▶ _WHAT YOU WILL DO_
Give the records below again in full, exactly as written, but without any images.
-- AVAILABLE DATA follows --
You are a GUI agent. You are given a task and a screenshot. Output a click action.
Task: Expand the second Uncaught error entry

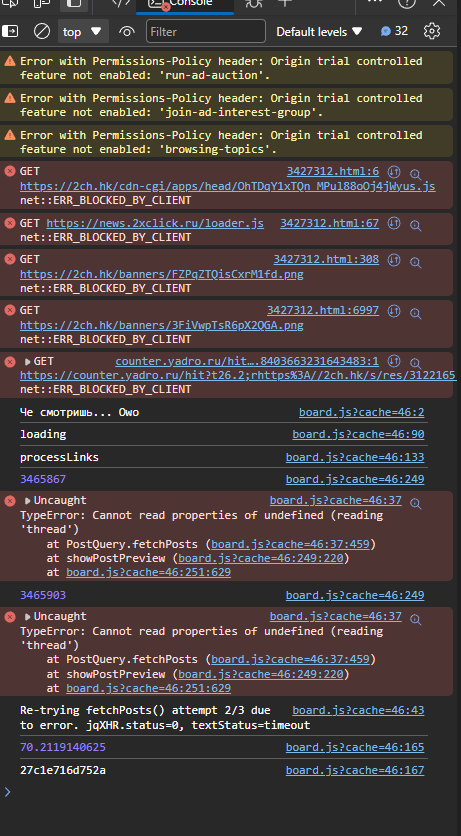(x=28, y=616)
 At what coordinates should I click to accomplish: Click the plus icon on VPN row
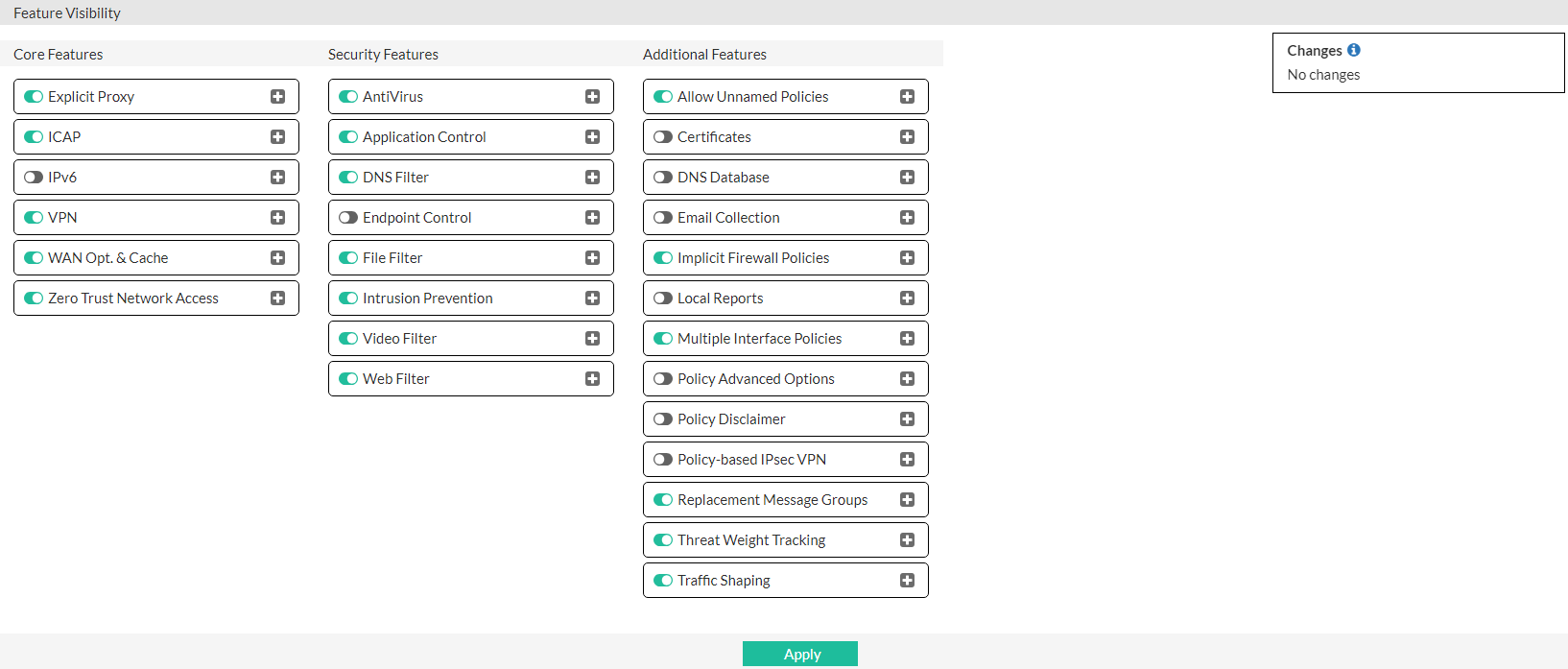coord(277,217)
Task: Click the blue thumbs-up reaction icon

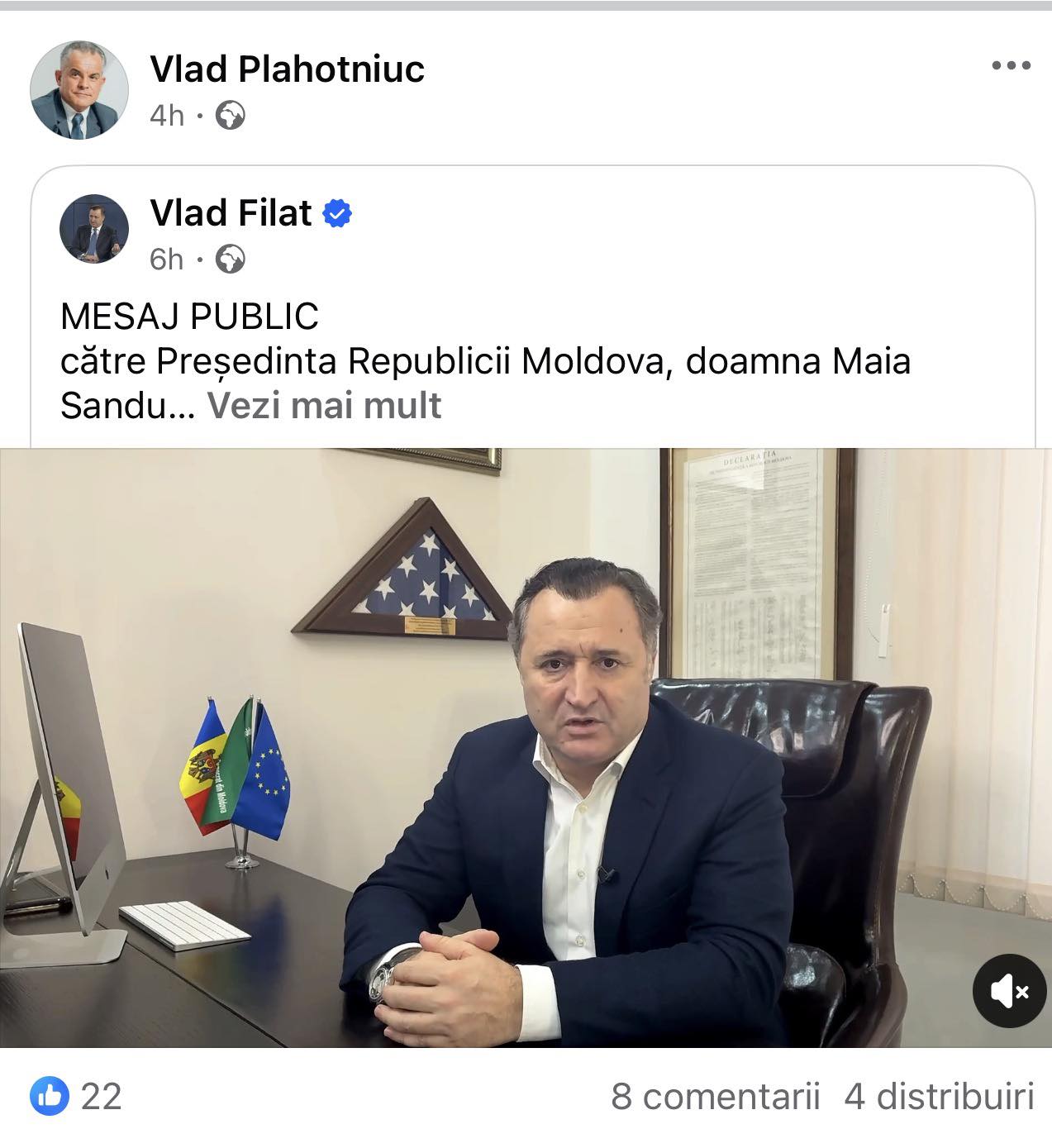Action: pos(50,1097)
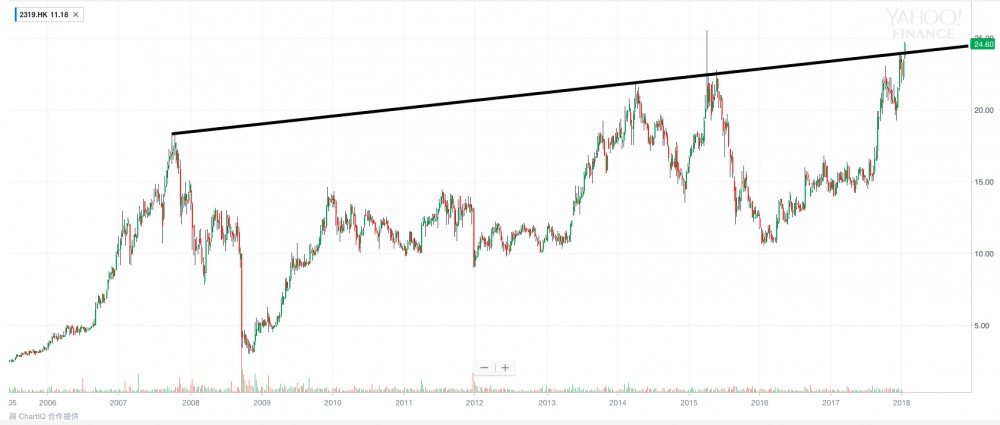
-- AVAILABLE DATA concluded --
▶ _SOLUTION FOR THIS TASK_
You are a GUI agent. You are given a task and a screenshot. Output a click action.
Task: Expand the second Uncaught error entry

(x=28, y=616)
 At what coordinates should I click to accomplish: Click the plus icon on VPN row
coord(277,217)
Task: Click the blue thumbs-up reaction icon

Action: pos(50,1097)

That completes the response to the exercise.